You are given, $$(x-y)^2=x^2-y^2$$---> $$(x-y)(x-y)=(x+y)(x-y)$$ ...(applying the formulae, $$a^2=a*a$$ and $$a^2-b^2 = (a+b)(a-b)$$)

--->$$(x-y)(x-y)-(x+y)(x-y) = 0$$ ---> $$(x-y)*[(x-y)-(x+y)] = 0$$ ---> $$(x-y)*[x-y-x-y] = 0$$ etc

$$(x-y) [x-y-x-y]=0$$--->$$(x-y) (-2y)=0$$---> multiply both sides by (-1/2) ---> $$(x-y)(y)=0$$ ----> either $$y=0$$ or $$x-y=0$$ (--> $$x=y$$)

Hope this helps.

Hi, Can you please explain why we can not cancel out (x-y) from both sides? This is not inequality so sign should not matter, right?

It does not matter whether you are working with inequalities or equations. The concept remains the same. You can not cancel variables out until you know for sure about the signs or their relative values.

**Data lines:**
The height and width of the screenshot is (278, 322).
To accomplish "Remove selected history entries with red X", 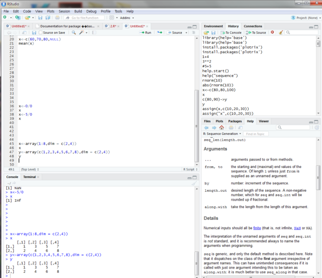I will pos(272,32).
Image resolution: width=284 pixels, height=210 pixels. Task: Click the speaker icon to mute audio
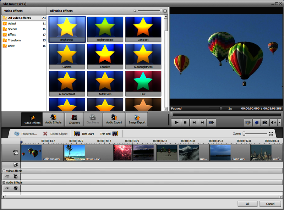[273, 122]
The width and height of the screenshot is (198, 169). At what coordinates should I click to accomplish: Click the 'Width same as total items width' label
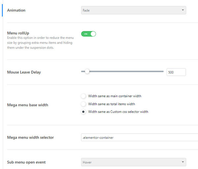coord(111,104)
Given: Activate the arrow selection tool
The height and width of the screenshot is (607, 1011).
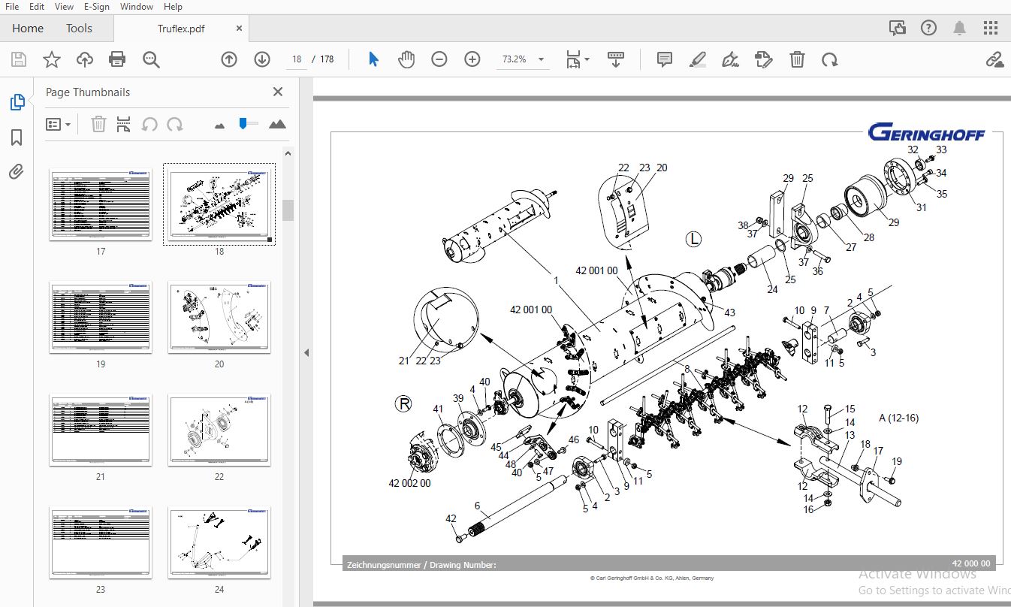Looking at the screenshot, I should pyautogui.click(x=373, y=59).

**Task set:**
a. From the algebra thread, list every distinct equation whose right-hand side is 0. Count an equation that appears twice only once.
b. Answer these from the algebra thread:
(i) By what number are both sides multiplied?
(ii) Which formula is applied to rewrite x^2 - y^2?
(iii) According to the reply, what must you know for sure before canceling variables?
c. Extend the algebra thread past its final sentence.
None of the items are needed for this work.

**Answers per task:**
a.
(x-y)(x-y) - (x+y)(x-y) = 0
(x-y)*[(x-y) - (x+y)] = 0
(x-y)*[x-y-x-y] = 0
(x-y)(-2y) = 0
(x-y)(y) = 0
y = 0
x - y = 0

b.
(i) -1/2
(ii) a^2 - b^2 = (a+b)(a-b)
(iii) Their signs or their relative values.

c.
In this case, if you cancel x-y from both sides, you are assuming the x can not be equal to y. This is a very dangerous assumption as you can clearly see from the correct solution. You were not given in the main question stem that 'x can not be equal to y'.

If you do cancel out such variables , you will end up with a case that might be a "maybe true" in a DS question. A "maybe true" is not sufficient in DS but after you cancel out the variabes, you will end up assuming that the case is 'always true', leading to wrong selection of option.

Hope this helps.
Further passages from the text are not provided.